Ostermarsch zur Energiepolitik: Energieversorgung der Zukunft ist dezentral, regional und regenerativ
Angesichts des heutigen Ostermarschs, bei dem zum schnellen und unumkehrbaren Atomausstieg und zum beschleunigten Ausbau von erneuerbaren Energien aufgerufen wurde, erklärt Petra Enders, Abgeordnete der Fraktion DIE LINKE im Thüringer Landtag: „Die Energieversorgung der Zukunft muss dezentral, regional und regenerativ erfolgen. Das bedeutet auch, das Stromnetz für neue Erfordernisse fit zu machen – allerdings nicht mit noch mehr Höchstspannungsleitungen. Vorhandene Stromnetze müssen umgebaut und modernisiert werden, ein Netzneubau ist nicht notwendig!“
Frau Enders bekräftigte während ihrer Rede zum Ostermarsch in Schalkau die Forderung nach Aufrüstung bestehender Leitungen mit Hochtemperaturseilen und Freileitungsmonitoring. „Netzmodernisierung statt Trassenneubau – das muss der Leitgedanke für die künftige Stromverteilung sein!
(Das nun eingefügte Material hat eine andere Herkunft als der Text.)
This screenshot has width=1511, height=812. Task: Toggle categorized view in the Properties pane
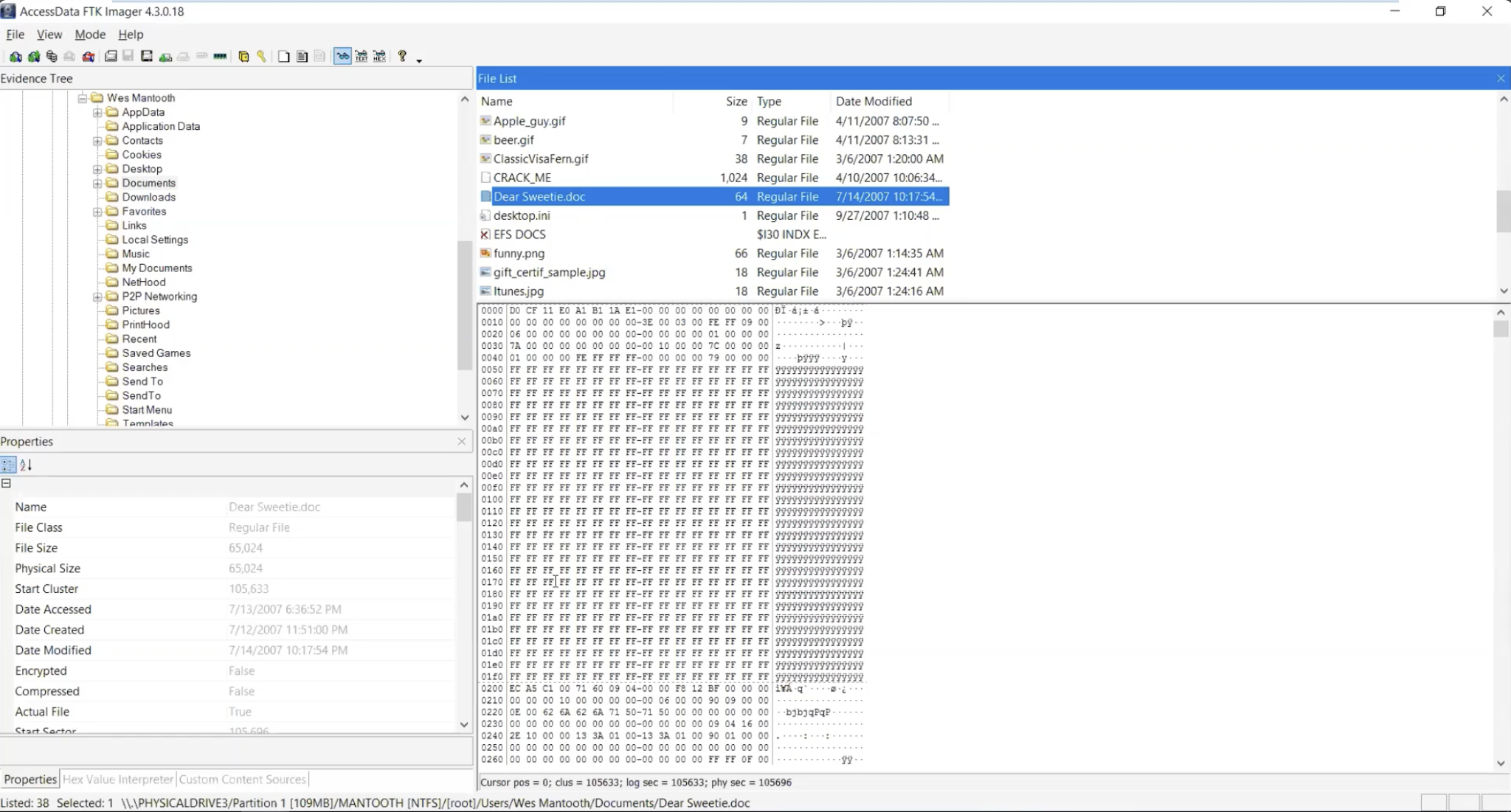click(x=8, y=465)
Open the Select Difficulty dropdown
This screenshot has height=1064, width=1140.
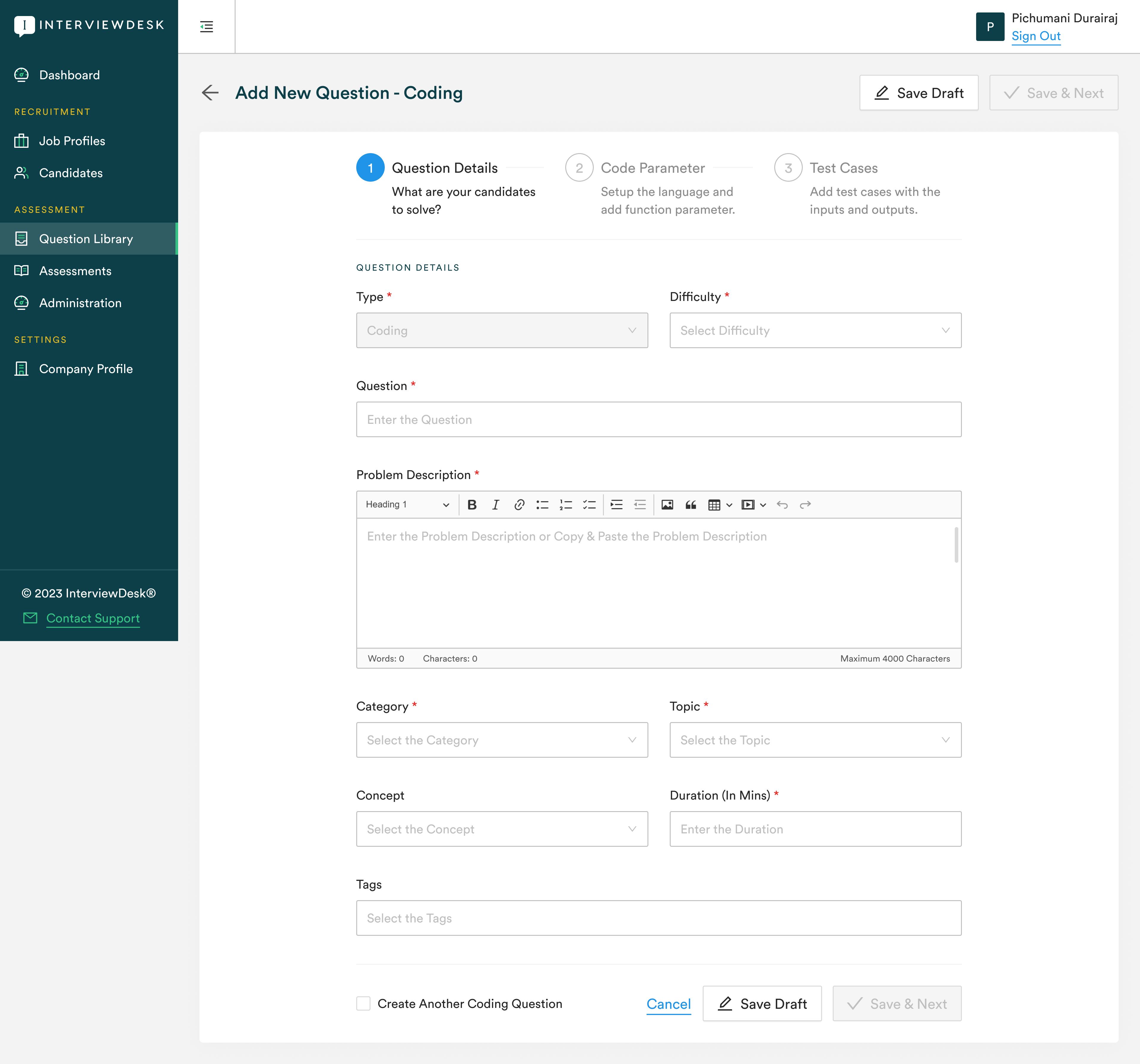pyautogui.click(x=815, y=330)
Schließlich geht es darum, Natur- und Landschaft zu schonen, Lebensqualität der Menschen zu schützen und weiterhin ein attraktives Tourismusangebot im Thüringer Wald zu haben. „Thüringen ist geradezu prädestiniert, Modellregion zu werden. Der Freistaat ist Hochtechnologieland und verfügt zudem über weiträumige schützenswerte Naturareale. Deshalb muss Zielstellung sein: Hochtechnologie und Erhaltung von Natur- und Landschaft in Einklang zu bringen“, unterstreicht Frau Enders. Großprojekte, wie der 380 kV-Trassenneubau „gefährden die Energiewende und befördern sie nicht. Eindeutig gegen Bürgerinteressen gerichtet ist das Festhalten am beschleunigten Ausbau der Stromnetze nach Vorgabe der Energiekonzerne, ohne die Alternativen zu prüfen“, so die Linksfraktionärin weiter. Als „absurd“ bezeichnet Frau Enders die Forderung nach einer Strommaut, wie sie die Thüringer Ministerpräsidentin erhoben hat. „Kein Geld der Welt kann den Schaden an Natur, Landschaft und Lebensqualität der Menschen aufwiegen, der mit dem Neubau einer weiteren 380 kV-Trasse entsteht“, begründet Enders. Sie fordert eine andere Energiepolitik, hin zu dezentralen Lösungen, zu einem regionalen Mix erneuerbarer Energie.
„In diesem Sinne ist der Ostermarsch eine klare Kampfansage: Für Atomausstieg, erneuerbare Energien und Trassenmodernisierung“, so Petra Enders am Rande des Ostermarschs, an dem mehr als 500 Menschen teilgenommen haben.